What does this have to do with safety? Bear with me.

If fatality statistics suggest that health and safety conditions are not showing signs of improvement, then what needs to be done differently? The first step is accepting that current health and safety doctrines don’t always work. For over 50 years, the health and safety profession has had one common message: implement the basic safety elements and safety excellence will be the result.

Many organizations have followed this advice to the letter. Others have taken the basic elements — such as incident/accident reporting and investigations, inspections and hazard identification and assessment — and divided them further into six, eight, 12 or more basic safety elements.
Therein lies the problem. However you slice this safety pie, it doesn’t change anything but the size and number of pieces. The reality is that nothing really changes unless a change is made to the ingredients.

If safety excellence were really contingent upon merely assembling the prescribed safety pieces, many more companies would have achieved the goal of safety excellence by now. Since this is not the case, more and more organizations are starting to question the huge expenditures and tremendous attention the basic safety elements receive.
 
Those whose livelihood depends on the safety basics binder defend the focus and expenditure of resources, believing this method to be the only way to safety salvation. Stick to the status quo, they encourage, as it is tried and true. The statistical evidence, however, suggests otherwise. 
The truth is that there is a great deal more to achieving safety excellence than the basic elements found in the tabulated binder assembled by safety professionals some 50 years ago. Today, the essential content of the binder remains practically unchanged from its original incarnation half a century ago. And therein lies one of the biggest problems. For too long, too many organizations have focused all of their energy and resources on the basic safety elements, only to be disappointed by the lack of safety success.
 
It’s time to add some important new pages to the basic safety program binder that has guided so many organizations to legislative compliance — and safety mediocrity.
 
All safety excellence models are similar
Ask the companies that have achieved safety excellence and it’s likely they’ll suggest that the basic safety element guide has omitted, or intentionally excluded, some critical sections.
 
These additions are not cloaked in secrecy. There are many excellent models that identify additional key determinants of safety excellence. What’s common to these models is that they emphasize human factors as a key element of safety success.

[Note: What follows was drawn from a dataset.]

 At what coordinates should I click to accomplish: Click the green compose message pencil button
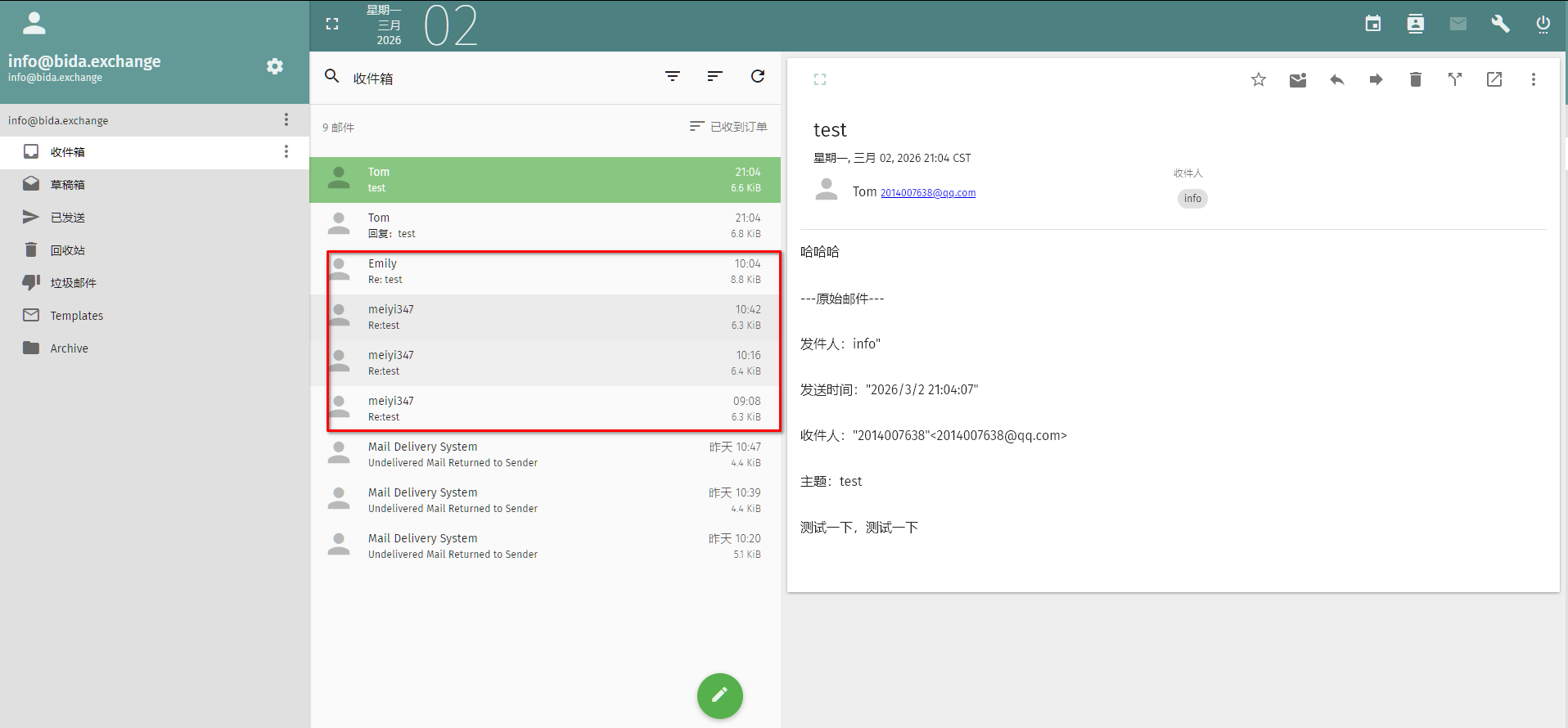coord(719,695)
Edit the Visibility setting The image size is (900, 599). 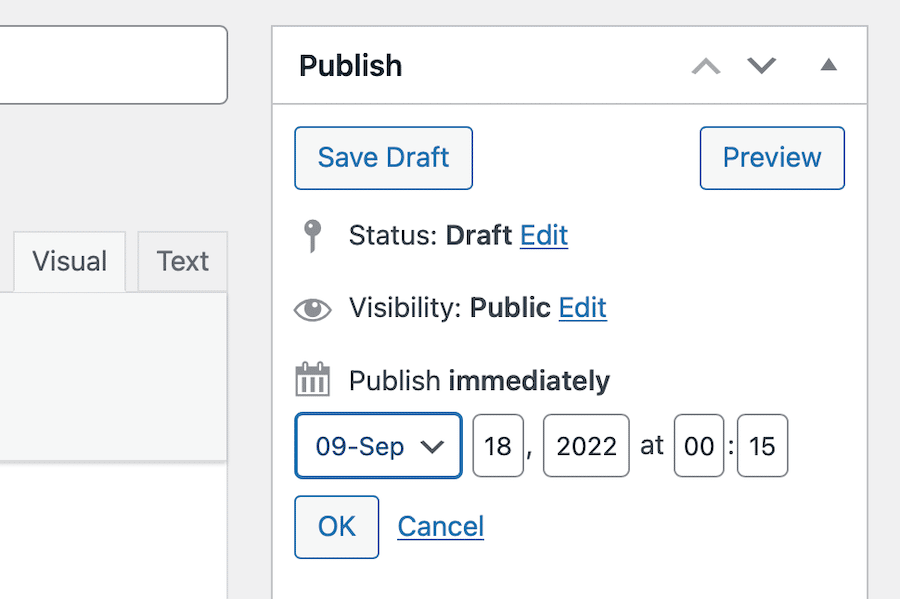[x=582, y=308]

It’s remarkable that these additional factors have been missed in the basics binder, as they really are prerequisites. The truth is, it’s the human factors that determine whether or not the basic safety elements will be successfully implemented and accepted into an organization. If an organization lacks good, strong leadership; if management is not deemed credible; if employee perceptions suggest that management cannot be trusted; or if employees feel the organization doesn’t really care about them, all basic safety element initiatives will be significantly impacted in a negative way.
 
The importance of human factors in safety excellence is not a new revelation. Many studies have recognized their importance in establishing and maintaining excellent performance. That the safety profession has not more widely recognized and applied these findings to managing health and safety is remarkable.
 
Companies that have recognized the importance of the relationship between human factors and improved safety performance have been rewarded with safety-excellent programs. Organizational behaviour research seems to suggest that the safety profession has been putting the cart before the horse. The basic safety elements have been placed higher on safety professionals’ priority lists than the framework of human factors that they actually function within.

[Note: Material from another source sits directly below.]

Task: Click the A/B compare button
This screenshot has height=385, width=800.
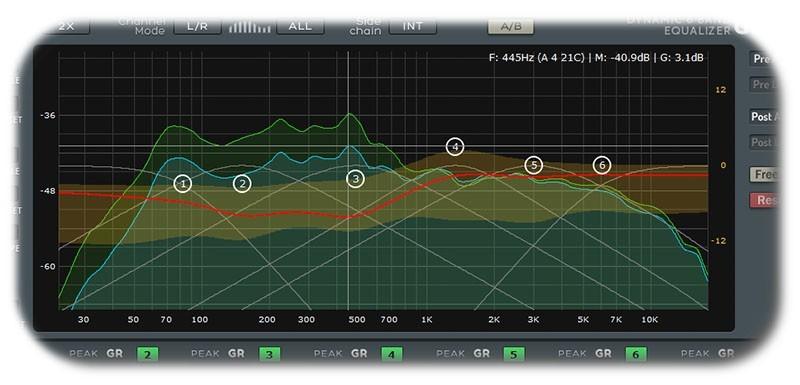Action: (x=511, y=27)
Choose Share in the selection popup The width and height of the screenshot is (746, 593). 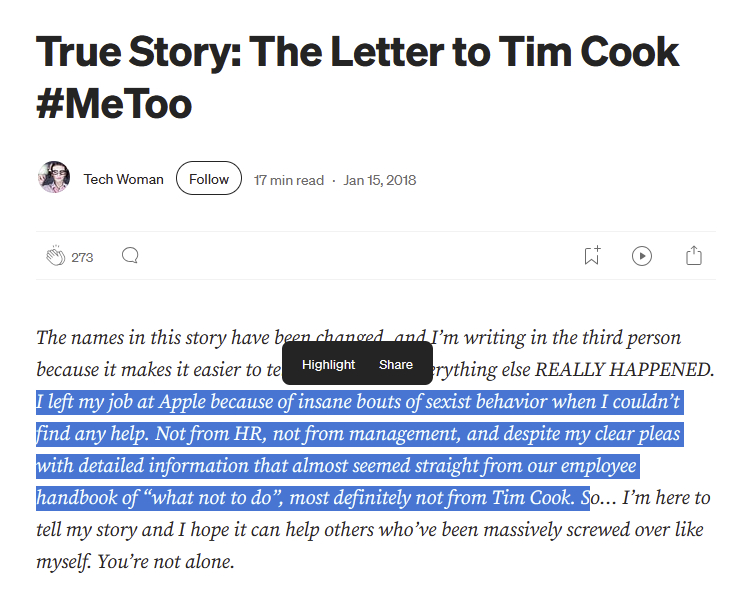(396, 364)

Safety is simply good business
Is it possible for an organization to achieve safety excellence without even having a health and safety program? At the risk of a public flogging and lynching, I’m going to make a very risky admission. As a health and safety professional who has been in this business for 36 years and has assessed hundreds of company health and safety programs, one of the safest companies I’ve ever worked with did not subscribe to a formal health and safety program – not one basic element.
 
The company had procedures that incorporated safety, but it did not have safety procedures. It had staff meetings in which safety was discussed, but it did not have safety meetings. Before starting to work, the employees didn’t conduct pre-job safety assessments – they assessed their work from an operational and safety perspective. They conducted inspections on equipment and machinery, but not only for safety.

For this company, safety was simply incorporated into the day-to-day activities of doing business — and excellent, safe service and products are what they provided. Ask the management of any safety-excellent company about their safety success, and they will explain that their success is based more on key human and organizational factors than on basic safety elements.
 
Safety-excellent companies have determined that the building blocks for safety are not contained in the basic safety element binder as it currently exists. They have come to understand that success in all areas — safety, productivity, service and quality — is dependent on human and cultural factors such as employee satisfaction, positive employee perceptions and attitudes, management credibility, and trust.

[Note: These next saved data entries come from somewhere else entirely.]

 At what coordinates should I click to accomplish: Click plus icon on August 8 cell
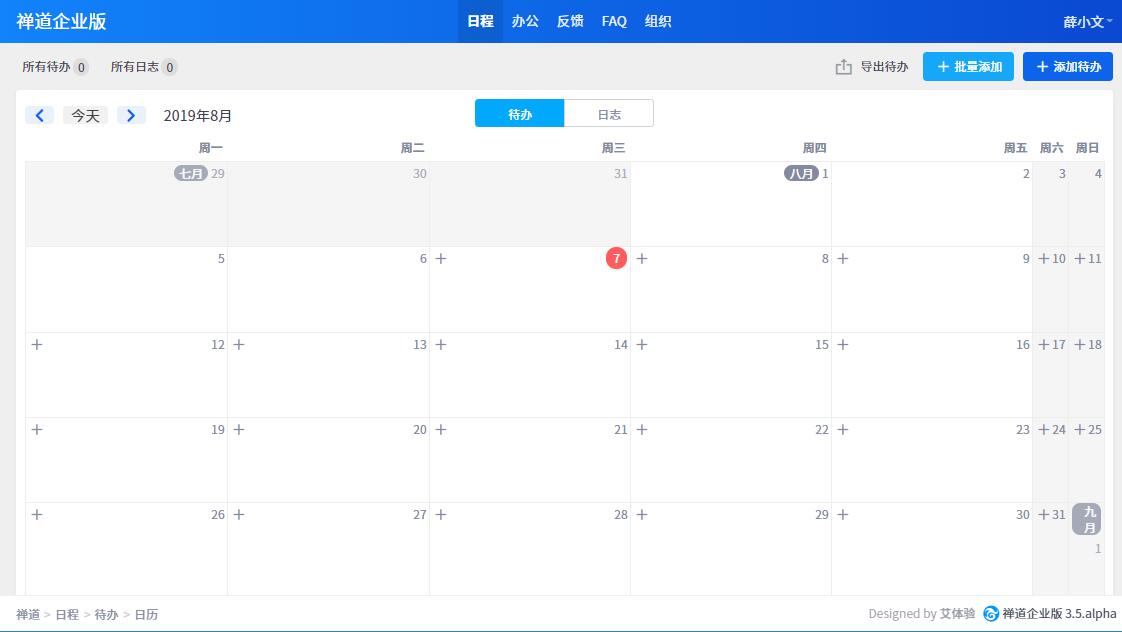[642, 259]
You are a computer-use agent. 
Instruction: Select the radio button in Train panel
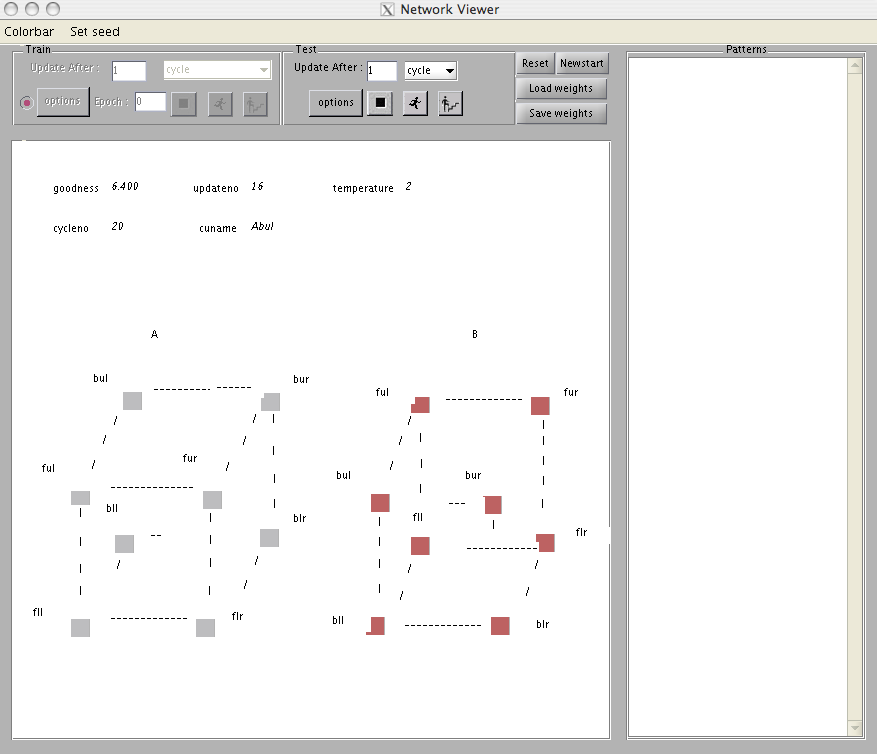[x=27, y=102]
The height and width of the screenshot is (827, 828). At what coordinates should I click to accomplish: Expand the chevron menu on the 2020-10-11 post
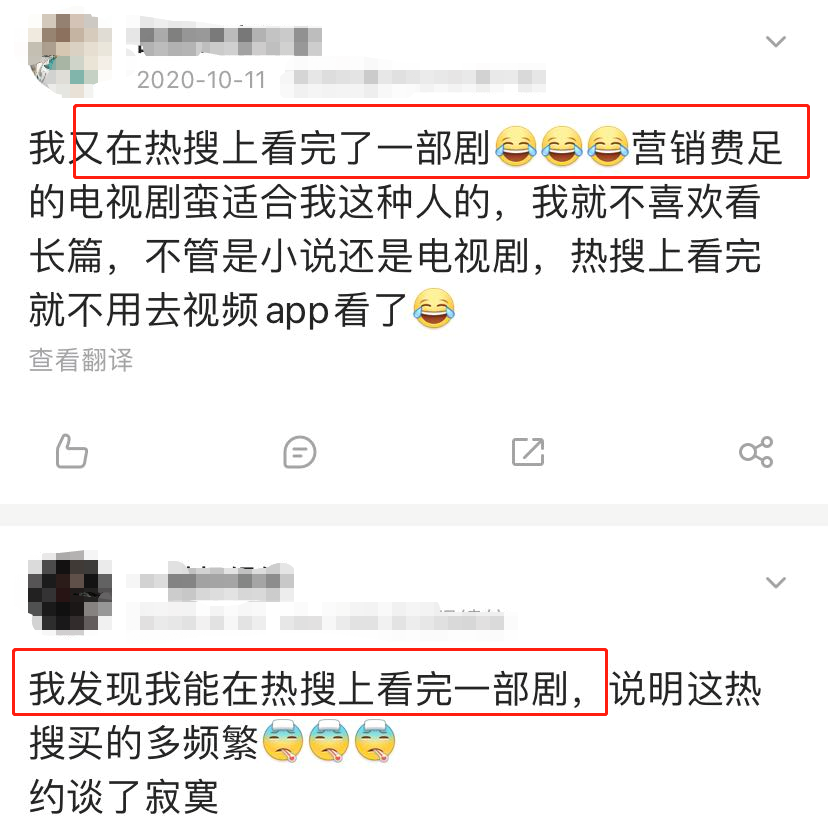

It’s no secret that safety-excellent companies also demonstrate excellence in all other aspects of their business. Anything that a safety professional can do to improve on the softer human and cultural factors should be viewed positively by the leadership, because the improvement will affect the entire business. This is why some companies use their safety initiatives as a springboard to improving overall corporate performance.
 
Viewed in this light, safety activities should be perceived as adding value to an organization as opposed to a drain on resources. If an organization’s goal is only to meet basic safety requirements, it would be wise to implement a safety program comprised of traditional basic safety elements. If the goal is to achieve safety excellence, it should work on the human and/or cultural factors that are the foundation of any successful business.

Part 1: Are we putting the cart before the horse?

Part 3: What needs to be done to change safety culture?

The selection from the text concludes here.